Река – костяные берега - стр. 34
– Не бей! – Нина с умоляющим видом вцепилась в руки мужа. – Это я, я виновата! Дверь не заперла! А он же лунатик у нас, я тебе не говорила – расстраивать не хотела. Почти каждую ночь по дому бродит наш Лешенька! Все к окошку подойдет, смотрит, улыбается, бормочет что-то. Будто видит кого-то во тьме. Вот, знала о том и не уберегла! Убей меня, дуру непутевую!
– Сына пошли искать. Потом убью, – процедил сквозь зубы Щукин и, оттолкнув жену, бросился вдоль по улице к окраине села. Жена побежала следом.
Колька хотел пойти за родителями, но, едва сделав шаг, остановился, услышав слова стоящего истуканом Звонаря:
– Воет… Опять воет!
Из-за околицы по-прежнему доносились горестные заунывные причитания.
– То Нюрка бабку ищет, – кивнул Колька. – Говорят ей, иди домой, а она не слушает, убегает. Мне за ней бегать некогда. У нас Лешка пропал. Не видел Лешку?
Звонарь задумчиво возвел взгляд к небу, помолчал и вдруг выдал невпопад:
– А куда колокол делся?
– Дядь Юр, ну ты что?! Какой колокол?! Тут такое творится… Баб Дуся исчезла, Лешка пропал, да еще наводнение это неизвестно чем кончится! Подумаешь, колокол! Найдется, куда он денется!
– Нет! – Звонарь вдруг отрицательно замотал головой и зажмурился, выдавив из-под век две крошечные слезинки. – Нет! Колокол исчез, а значит, жди беды! В наших местах нельзя без колокольного звона, никак нельзя!
– Дядь Юр, тебе, наверное, отдохнуть надо. Пошли, я тебя в дом отведу. – Колька потянул Звонаря за руку, и тот неожиданно повиновался, как дрессированный зверь.
Вода медленно переливалась через порог, и посреди сеней уже образовалась огромная лужа. Звонарь затормозил перед ней и уставился, как на нечто сверхъестественное, будто не вышел только что из затопленного по самое крыльцо двора.
– Во-он чего… Видишь, начинается! – медленно произнес он, тыча пальцем в направлении лужи.

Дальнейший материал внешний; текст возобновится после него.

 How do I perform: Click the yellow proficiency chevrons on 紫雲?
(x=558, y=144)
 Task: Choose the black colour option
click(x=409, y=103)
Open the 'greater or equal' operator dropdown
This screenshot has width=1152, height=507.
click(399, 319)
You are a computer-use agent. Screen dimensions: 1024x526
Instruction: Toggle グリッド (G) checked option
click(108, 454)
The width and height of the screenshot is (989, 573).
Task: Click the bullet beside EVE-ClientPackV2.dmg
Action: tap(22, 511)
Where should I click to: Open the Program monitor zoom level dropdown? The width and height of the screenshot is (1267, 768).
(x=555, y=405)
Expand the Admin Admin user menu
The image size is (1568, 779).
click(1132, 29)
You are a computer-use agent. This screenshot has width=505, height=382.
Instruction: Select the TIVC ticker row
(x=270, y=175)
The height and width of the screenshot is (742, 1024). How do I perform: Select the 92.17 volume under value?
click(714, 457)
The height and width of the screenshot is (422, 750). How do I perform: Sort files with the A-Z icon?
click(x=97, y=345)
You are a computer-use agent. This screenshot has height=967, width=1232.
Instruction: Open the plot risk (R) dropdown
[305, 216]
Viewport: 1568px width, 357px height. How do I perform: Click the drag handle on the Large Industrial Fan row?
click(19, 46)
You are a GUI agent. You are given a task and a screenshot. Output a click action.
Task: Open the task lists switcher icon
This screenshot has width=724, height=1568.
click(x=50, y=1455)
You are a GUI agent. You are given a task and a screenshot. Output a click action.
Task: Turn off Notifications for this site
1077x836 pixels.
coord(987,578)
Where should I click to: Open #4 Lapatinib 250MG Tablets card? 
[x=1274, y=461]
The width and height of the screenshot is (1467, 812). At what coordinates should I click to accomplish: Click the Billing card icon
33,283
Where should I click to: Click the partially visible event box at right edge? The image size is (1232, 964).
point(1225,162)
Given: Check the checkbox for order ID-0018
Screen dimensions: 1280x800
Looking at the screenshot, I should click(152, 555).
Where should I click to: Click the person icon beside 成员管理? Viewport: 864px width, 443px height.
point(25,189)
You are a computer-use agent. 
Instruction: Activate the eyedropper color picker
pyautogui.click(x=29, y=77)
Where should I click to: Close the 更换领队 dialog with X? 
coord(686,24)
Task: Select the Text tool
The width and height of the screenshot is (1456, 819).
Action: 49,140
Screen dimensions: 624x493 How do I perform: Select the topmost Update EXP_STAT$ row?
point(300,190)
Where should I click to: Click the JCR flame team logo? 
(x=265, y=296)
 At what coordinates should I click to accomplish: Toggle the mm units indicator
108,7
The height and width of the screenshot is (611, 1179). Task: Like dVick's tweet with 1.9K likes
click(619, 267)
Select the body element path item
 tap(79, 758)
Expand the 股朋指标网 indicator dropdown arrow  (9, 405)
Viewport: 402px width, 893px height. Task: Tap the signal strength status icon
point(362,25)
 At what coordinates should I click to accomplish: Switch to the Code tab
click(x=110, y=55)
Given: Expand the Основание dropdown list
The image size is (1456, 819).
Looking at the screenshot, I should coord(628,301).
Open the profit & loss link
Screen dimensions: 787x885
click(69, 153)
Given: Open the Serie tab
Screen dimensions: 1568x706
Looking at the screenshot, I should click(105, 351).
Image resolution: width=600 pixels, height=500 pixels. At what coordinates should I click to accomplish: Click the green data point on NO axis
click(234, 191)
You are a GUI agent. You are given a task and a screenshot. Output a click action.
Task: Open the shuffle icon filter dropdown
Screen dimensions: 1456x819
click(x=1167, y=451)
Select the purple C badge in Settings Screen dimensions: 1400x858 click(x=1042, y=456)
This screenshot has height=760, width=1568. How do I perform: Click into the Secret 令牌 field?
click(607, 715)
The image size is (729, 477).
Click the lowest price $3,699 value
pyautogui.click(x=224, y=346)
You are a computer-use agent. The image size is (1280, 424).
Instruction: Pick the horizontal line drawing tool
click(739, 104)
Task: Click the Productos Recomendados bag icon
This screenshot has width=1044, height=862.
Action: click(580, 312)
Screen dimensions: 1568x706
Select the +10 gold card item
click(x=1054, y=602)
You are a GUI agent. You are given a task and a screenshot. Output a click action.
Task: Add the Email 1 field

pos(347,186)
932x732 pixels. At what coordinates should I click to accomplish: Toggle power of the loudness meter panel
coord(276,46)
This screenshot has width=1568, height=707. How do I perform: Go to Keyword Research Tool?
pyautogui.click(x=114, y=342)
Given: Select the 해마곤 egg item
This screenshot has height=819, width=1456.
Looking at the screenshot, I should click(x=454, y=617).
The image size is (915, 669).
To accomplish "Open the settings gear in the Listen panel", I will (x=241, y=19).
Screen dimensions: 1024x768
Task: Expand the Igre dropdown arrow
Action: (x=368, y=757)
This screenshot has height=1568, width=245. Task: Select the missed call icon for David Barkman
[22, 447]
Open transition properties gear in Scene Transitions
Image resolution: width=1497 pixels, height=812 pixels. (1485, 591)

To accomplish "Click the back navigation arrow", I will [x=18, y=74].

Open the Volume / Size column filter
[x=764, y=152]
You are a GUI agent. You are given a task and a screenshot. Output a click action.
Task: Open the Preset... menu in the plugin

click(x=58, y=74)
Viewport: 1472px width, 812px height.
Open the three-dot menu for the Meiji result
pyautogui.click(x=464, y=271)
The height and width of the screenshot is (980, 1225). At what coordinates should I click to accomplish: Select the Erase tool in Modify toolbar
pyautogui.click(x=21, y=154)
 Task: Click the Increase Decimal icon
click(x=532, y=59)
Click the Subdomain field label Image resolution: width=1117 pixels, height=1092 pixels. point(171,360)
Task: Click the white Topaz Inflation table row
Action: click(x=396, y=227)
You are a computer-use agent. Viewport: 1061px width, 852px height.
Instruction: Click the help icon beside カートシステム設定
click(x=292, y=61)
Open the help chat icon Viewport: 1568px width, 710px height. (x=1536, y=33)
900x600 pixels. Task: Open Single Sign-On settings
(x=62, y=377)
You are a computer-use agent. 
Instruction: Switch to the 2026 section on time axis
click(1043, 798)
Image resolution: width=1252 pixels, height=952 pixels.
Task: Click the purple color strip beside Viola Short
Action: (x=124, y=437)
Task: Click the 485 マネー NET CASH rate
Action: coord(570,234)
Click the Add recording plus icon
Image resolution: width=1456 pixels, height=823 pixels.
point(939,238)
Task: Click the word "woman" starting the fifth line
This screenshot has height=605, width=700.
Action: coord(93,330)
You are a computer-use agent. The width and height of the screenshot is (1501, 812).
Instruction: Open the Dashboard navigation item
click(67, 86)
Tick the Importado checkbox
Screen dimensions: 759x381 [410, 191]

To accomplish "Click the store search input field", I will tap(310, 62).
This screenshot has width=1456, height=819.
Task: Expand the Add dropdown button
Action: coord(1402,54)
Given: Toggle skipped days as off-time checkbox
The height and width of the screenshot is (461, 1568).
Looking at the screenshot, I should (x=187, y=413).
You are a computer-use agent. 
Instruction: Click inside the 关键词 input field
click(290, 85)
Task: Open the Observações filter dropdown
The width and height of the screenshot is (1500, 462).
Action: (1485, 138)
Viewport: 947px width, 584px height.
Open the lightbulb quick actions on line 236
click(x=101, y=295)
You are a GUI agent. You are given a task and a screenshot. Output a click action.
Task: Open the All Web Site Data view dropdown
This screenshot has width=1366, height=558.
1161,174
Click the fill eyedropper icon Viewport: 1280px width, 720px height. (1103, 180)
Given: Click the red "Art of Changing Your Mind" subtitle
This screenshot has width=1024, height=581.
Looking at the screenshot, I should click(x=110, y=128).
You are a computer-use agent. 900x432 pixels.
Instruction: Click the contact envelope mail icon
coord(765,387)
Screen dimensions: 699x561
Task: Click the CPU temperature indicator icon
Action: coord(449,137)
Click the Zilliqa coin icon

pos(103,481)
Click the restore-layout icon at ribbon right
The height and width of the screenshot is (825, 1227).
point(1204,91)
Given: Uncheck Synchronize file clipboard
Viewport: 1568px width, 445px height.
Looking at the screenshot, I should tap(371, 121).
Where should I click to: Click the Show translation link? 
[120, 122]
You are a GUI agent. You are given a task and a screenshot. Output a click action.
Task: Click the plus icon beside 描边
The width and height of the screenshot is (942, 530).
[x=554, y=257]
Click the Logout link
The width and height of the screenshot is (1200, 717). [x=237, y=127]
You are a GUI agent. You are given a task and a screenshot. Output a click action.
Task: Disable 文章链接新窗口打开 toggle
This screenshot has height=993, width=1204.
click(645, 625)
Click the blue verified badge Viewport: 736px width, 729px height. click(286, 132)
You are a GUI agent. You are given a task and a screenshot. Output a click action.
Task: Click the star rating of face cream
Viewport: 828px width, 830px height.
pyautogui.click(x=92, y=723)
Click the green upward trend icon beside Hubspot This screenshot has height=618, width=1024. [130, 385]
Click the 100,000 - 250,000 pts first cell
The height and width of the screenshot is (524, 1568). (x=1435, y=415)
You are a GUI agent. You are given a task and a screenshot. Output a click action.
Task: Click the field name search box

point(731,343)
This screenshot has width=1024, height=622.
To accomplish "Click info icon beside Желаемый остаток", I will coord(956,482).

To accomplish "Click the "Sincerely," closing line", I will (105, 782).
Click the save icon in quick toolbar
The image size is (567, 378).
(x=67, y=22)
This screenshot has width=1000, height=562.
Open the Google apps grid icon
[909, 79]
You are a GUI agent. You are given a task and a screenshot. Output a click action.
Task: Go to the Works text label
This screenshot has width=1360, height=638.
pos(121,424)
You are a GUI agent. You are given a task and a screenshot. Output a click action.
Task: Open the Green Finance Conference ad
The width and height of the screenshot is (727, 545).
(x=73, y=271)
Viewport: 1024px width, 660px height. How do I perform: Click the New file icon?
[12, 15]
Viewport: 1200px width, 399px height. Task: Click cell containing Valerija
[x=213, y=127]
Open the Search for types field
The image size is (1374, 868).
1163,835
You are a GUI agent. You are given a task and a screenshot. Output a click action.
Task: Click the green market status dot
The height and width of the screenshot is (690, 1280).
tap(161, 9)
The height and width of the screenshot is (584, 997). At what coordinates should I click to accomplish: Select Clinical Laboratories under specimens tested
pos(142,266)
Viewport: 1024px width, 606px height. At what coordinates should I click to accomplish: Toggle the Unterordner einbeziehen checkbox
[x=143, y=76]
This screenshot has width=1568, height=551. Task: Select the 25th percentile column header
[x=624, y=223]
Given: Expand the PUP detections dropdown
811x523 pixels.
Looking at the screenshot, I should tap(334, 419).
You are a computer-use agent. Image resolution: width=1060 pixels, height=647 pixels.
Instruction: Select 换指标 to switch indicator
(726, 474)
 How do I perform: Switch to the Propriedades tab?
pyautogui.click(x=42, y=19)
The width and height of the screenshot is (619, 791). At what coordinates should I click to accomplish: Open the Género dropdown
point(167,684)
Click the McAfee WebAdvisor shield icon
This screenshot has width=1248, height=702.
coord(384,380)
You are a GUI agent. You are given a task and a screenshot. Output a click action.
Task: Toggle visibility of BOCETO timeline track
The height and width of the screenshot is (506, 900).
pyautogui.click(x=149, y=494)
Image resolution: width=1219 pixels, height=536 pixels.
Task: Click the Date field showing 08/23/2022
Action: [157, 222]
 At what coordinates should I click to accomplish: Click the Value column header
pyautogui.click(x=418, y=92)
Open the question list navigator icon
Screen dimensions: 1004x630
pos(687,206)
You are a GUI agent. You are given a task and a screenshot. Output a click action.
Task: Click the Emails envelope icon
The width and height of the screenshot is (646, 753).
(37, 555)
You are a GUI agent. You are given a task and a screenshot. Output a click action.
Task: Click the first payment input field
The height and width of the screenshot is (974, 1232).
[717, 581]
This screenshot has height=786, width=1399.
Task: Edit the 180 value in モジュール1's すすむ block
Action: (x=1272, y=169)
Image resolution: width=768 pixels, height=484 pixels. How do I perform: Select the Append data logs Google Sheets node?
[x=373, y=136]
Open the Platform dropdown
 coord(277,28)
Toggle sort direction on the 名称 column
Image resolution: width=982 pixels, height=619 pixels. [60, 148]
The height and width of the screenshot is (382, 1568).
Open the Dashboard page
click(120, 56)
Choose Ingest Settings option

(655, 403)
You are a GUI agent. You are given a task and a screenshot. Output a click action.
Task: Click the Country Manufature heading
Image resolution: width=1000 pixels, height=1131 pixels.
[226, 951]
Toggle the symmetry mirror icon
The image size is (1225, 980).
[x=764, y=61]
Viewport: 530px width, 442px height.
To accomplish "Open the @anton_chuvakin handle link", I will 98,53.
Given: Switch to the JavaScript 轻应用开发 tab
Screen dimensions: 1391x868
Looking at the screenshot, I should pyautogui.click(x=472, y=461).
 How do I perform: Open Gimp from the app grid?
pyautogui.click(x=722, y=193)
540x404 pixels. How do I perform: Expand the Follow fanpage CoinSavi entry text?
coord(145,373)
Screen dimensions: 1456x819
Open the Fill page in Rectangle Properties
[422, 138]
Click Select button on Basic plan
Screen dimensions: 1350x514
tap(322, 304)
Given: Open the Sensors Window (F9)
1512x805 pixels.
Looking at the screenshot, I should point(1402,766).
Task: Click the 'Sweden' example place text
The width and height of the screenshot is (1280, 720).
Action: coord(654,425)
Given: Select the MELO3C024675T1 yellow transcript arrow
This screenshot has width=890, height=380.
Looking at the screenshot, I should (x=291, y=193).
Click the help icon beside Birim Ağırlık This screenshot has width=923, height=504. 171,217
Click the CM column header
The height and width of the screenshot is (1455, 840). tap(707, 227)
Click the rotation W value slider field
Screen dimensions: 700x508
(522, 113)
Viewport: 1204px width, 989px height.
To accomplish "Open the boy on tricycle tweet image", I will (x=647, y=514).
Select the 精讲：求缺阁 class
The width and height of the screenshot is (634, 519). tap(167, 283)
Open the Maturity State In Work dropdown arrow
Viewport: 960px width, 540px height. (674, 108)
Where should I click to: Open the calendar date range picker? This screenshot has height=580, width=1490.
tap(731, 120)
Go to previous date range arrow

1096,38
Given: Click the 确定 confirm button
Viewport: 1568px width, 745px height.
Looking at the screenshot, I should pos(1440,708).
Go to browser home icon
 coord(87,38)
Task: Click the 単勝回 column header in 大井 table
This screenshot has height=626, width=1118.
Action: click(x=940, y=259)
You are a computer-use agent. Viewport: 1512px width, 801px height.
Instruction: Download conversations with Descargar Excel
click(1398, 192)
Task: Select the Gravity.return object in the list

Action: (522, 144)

– Ну ладно, первый раз, что ли, топит! – Колька подтолкнул соседа к входной двери. – Иди, дядь Юр, а то мне бежать надо, братишку разыскивать. Чего переживать-то? Подумаешь, половики намочит! Вот к обеду солнце припечет – вода и отступит. Не к обеду, так к вечеру. Ну, в худшем случае, к утру. А ты, на всякий случай, на чердак полезай, там тебе спокойнее будет.
Монотонный Колькин голос убаюкивал, и Звонарь вдруг понял, что нестерпимо хочет спать. По настоянию мальчишки он поднялся на чердак, не особо раздумывая, зачем. Колька сразу куда-то исчез, но Звонарь решил, что это и к лучшему, потому что сил беседовать у него не было. Вообще ни на что не было сил. Рухнув на старый пыльный сундук, он вдруг подумал, что надо бы закрыть чердачное окошко (в него неприятно задувал холодный ветер с запахом сырой рыбы), но не смог встать и пару минут лежал, обозревая видневшуюся в проеме затопленную камышовую степь. Свинцового цвета вода почти сливалась с небом, отличаясь лишь торчащими повсюду клочками желтых стеблей. «То ли опоздал я, то ли поспешил», – прошептал Звонарь и провалился в беспросветное забытье без сновидений.
А когда проснулся, в чердачном окошке было черным-черно, и он не сразу понял, где находится. К головной боли добавилась ломота в костях от долгого лежания на деревянном ящике, конечности занемели, и тело плохо слушалось, поэтому, попытавшись подняться, Звонарь мешком осел на пол. Посидел немного, прислонившись спиной к сундуку и пытаясь припомнить последние события. Но собраться с мыслями помешали звуки, донесшиеся снаружи, с улицы: в глухой тишине отчетливо раздавалось чавканье грязи под чьими-то ногами и приглушенные голоса.